Argosino and Robles argued that since they were already charged with plunder, they should not have been separately charged with graft, direct bribery and violation of Presidential Decree (PD) No. 46, which punishes public officials for accepting gifts.
But the court said double jeopardy—or the repeated trial of a person for the same offense—did not apply in the case of Argosino and Robles because the four criminal charges against them would be tackled together in one trial.
The court said it must “consolidate the cases, hold a joint trial and render a joint decision” to deal with the “alleged error of filing multiple information” for the same set of actions.
“The accused may not be punished separately for each of the crimes charged.

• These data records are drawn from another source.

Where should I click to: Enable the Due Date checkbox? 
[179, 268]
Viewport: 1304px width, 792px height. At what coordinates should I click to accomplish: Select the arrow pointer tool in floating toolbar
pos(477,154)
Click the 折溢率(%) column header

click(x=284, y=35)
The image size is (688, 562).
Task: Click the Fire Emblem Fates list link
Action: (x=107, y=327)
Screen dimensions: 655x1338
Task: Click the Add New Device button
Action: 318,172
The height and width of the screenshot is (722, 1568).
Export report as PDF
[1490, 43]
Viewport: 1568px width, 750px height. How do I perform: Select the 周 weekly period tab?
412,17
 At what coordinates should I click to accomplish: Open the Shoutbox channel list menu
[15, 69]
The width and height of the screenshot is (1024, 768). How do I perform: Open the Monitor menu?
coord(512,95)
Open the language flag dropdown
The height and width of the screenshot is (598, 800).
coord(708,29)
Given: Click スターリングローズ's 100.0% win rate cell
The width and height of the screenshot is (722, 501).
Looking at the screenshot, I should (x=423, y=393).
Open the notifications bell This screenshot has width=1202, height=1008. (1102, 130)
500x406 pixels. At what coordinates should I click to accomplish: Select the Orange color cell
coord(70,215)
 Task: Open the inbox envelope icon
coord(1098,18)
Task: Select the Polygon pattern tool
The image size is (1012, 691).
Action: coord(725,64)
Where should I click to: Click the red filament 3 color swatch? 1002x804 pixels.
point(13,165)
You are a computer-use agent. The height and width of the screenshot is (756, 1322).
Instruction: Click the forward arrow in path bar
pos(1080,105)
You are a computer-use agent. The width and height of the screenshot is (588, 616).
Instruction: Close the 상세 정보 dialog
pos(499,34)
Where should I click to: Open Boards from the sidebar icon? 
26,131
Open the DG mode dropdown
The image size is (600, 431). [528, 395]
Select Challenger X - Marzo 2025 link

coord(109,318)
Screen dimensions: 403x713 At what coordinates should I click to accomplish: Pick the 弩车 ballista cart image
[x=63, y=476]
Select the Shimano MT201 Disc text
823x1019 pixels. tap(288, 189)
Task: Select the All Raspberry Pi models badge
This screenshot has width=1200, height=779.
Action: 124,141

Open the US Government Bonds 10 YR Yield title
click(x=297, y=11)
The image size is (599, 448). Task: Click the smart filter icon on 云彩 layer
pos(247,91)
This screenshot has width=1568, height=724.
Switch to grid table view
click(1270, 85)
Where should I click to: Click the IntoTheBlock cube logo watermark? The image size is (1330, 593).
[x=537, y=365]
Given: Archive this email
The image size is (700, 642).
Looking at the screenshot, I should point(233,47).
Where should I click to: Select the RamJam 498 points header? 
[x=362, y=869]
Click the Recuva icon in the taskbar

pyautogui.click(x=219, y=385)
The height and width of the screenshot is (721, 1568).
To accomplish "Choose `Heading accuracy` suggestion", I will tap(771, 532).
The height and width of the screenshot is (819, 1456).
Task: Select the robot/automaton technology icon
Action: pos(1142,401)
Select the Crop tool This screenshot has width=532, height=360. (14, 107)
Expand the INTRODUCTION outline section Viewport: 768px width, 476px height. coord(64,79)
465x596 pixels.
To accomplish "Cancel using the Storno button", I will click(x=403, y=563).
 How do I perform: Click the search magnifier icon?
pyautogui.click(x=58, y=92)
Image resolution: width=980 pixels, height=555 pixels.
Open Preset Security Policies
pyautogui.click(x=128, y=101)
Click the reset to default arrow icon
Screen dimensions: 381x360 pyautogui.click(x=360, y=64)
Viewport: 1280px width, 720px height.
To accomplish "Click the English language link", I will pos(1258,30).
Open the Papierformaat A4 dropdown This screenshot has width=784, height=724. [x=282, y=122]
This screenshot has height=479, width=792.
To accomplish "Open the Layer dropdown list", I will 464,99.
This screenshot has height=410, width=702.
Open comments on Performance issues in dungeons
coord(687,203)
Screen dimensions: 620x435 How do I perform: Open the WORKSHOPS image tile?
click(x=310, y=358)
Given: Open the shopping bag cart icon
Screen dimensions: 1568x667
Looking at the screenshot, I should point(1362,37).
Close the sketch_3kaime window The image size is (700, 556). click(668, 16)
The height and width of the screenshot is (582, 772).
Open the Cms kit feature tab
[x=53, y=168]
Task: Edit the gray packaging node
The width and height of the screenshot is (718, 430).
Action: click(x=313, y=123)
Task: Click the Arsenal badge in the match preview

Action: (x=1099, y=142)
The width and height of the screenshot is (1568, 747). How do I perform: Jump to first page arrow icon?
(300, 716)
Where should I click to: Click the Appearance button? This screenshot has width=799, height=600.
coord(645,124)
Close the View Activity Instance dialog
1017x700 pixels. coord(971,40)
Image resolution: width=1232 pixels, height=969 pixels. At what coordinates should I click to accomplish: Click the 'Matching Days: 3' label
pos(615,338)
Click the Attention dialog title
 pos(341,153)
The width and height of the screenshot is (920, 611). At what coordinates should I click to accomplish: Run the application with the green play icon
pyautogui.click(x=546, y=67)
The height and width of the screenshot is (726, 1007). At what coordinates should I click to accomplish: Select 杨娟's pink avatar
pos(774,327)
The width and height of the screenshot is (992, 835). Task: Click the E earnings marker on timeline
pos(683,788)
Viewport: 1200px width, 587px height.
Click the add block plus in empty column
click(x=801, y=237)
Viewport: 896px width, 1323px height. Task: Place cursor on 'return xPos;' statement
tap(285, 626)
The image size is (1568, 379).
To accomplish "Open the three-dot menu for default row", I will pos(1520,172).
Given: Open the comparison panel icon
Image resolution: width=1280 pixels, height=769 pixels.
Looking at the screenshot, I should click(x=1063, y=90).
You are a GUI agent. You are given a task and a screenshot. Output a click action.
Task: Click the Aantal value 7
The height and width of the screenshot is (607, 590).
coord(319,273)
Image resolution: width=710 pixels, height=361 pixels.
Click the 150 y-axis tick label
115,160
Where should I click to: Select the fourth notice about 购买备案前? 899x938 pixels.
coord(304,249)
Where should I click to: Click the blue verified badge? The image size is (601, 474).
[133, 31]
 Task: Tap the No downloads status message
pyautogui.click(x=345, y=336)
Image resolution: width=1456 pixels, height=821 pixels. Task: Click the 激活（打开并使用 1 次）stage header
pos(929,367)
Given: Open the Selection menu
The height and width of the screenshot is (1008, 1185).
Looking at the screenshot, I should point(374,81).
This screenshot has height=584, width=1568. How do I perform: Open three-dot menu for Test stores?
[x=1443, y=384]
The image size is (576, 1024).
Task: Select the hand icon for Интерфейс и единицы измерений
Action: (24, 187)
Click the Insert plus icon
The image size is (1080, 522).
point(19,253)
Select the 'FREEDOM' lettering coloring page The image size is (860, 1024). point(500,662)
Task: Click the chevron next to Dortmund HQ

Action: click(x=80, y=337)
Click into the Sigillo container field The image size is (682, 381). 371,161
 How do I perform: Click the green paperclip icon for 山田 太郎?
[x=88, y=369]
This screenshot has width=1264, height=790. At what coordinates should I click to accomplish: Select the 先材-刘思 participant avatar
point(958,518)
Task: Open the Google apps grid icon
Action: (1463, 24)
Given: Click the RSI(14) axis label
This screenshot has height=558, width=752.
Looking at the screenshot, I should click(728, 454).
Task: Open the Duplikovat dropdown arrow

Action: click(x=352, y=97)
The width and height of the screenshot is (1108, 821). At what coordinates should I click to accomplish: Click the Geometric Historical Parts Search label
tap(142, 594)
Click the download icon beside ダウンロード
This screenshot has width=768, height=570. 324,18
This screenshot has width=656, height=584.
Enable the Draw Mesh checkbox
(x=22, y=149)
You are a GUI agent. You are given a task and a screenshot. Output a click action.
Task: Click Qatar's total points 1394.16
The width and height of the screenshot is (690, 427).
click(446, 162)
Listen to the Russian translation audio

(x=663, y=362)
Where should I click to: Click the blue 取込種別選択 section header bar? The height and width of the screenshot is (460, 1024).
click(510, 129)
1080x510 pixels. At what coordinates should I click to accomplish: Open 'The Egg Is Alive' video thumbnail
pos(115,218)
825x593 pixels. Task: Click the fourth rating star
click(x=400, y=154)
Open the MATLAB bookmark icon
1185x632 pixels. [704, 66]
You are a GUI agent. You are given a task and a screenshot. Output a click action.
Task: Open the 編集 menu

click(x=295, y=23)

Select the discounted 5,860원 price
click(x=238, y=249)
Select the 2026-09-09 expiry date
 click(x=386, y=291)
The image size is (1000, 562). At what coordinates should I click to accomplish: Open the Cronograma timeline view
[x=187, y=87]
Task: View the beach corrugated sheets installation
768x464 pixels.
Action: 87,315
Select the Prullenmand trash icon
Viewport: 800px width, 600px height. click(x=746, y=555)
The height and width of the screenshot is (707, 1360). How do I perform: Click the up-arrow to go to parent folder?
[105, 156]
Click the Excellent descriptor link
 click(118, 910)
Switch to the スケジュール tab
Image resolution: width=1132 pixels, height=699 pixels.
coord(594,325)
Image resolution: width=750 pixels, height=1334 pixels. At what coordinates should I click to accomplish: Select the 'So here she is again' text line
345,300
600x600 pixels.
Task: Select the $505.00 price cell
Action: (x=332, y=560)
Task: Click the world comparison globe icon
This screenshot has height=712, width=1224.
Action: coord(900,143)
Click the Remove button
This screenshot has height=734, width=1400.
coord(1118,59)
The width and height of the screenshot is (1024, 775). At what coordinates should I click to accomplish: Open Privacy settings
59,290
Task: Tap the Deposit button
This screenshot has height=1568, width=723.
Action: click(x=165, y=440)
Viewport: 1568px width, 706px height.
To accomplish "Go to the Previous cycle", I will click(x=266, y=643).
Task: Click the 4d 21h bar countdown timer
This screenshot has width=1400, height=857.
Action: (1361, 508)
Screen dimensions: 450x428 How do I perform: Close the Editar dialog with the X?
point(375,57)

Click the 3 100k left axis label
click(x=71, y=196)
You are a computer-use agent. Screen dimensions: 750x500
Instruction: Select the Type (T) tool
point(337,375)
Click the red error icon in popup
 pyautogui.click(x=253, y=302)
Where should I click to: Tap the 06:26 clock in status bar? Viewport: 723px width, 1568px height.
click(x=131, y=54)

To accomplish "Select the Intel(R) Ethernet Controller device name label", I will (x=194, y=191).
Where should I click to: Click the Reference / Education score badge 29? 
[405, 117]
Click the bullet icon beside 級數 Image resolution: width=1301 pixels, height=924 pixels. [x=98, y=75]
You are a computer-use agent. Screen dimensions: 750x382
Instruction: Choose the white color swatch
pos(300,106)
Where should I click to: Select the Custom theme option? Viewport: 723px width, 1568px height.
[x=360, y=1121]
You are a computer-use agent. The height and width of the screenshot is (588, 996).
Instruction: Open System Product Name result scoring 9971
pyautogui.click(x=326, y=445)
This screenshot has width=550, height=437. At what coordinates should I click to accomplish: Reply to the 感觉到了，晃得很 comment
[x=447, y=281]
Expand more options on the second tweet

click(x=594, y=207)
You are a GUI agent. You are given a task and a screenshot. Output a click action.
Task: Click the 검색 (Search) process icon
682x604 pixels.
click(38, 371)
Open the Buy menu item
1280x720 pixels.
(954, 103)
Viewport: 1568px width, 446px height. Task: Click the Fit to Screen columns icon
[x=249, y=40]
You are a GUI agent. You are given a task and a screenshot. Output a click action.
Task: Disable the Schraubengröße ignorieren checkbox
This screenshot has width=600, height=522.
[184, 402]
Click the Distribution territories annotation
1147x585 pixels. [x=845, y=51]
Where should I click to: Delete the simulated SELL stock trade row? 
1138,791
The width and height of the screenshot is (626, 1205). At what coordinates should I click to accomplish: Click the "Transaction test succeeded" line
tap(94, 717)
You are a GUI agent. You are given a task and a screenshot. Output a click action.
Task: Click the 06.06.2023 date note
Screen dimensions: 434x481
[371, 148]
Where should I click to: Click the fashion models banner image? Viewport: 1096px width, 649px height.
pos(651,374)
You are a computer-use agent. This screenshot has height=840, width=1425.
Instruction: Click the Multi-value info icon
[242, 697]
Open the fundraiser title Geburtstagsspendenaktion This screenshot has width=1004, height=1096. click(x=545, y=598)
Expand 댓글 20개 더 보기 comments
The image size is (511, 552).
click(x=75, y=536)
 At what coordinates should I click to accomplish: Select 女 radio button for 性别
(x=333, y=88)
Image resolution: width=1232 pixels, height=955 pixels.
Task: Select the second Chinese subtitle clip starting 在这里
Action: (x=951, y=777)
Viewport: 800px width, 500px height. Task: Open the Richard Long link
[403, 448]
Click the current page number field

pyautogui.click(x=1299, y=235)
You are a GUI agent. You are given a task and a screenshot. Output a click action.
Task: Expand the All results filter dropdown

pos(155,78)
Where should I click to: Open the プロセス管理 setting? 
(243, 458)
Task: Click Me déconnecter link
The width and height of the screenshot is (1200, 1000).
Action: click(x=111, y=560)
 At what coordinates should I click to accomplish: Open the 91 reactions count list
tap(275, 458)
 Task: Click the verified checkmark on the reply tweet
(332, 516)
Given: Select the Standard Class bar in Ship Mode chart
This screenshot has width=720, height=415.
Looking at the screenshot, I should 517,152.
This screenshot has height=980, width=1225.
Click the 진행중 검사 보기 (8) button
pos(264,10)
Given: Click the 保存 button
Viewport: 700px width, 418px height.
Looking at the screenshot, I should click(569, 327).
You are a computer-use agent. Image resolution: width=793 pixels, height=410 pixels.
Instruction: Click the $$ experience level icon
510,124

However, there is no need to dismiss the other cases,” read the resolution penned by Associate Justice Sarah Jane T. Fernandez.
The court said it would not resolve—for now—the question of whether the crimes of graft, direct bribery and violation of PD 46 should be deemed “absorbed” by the more serious crime of plunder.
Under Rule 117, Section 7 of the Rules of Court, only a conviction, acquittal, or dismissal of the case can bar the prosecution of the accused for the same offense.
None of the four cases have been resolved, as they were filed only in March last year.
On Nov. 27, 2016, Argosino and Robles were caught on camera receiving P50 million from former police official Wenceslao Sombero, president of Asian Gaming Service Provider Association Inc., at the City of Dreams Manila hotel-casino in Parañaque City.
Detained Chinese workers
The alleged payoff from gambling tycoon Jack Lam was supposedly in exchange for the release of 1,316 Chinese workers who were in detention for lacking the proper visas.
Lam was indicted as a coaccused in the case for violating PD 46, a relatively light offense.
Robles on Thursday sought Fernandez’s inhibition from the case, saying that the judge was a law school classmate of Laurence Arroyo, the counsel of his coaccused and alleged middleman Sombero.
Whether the court acquits or convicts Sombero, Robles said, [the ruling] would be “subject to suspicion of bias or partiality.”
He said that he was thus “constrained to seek [Fernandez’s] voluntary disqualification in the case … if only to ensure that the parties’ faith in the courts of justice [was] not impaired.”
Seeking the recusal of the division chair is a common legal tactic to get a different set of eyes to look at a case.
Under Section 6, Rule XII of the Revised Internal Rules of the Sandiganbayan, the case will have to be the raffled off to a different division if the chair of the previous division inhibits.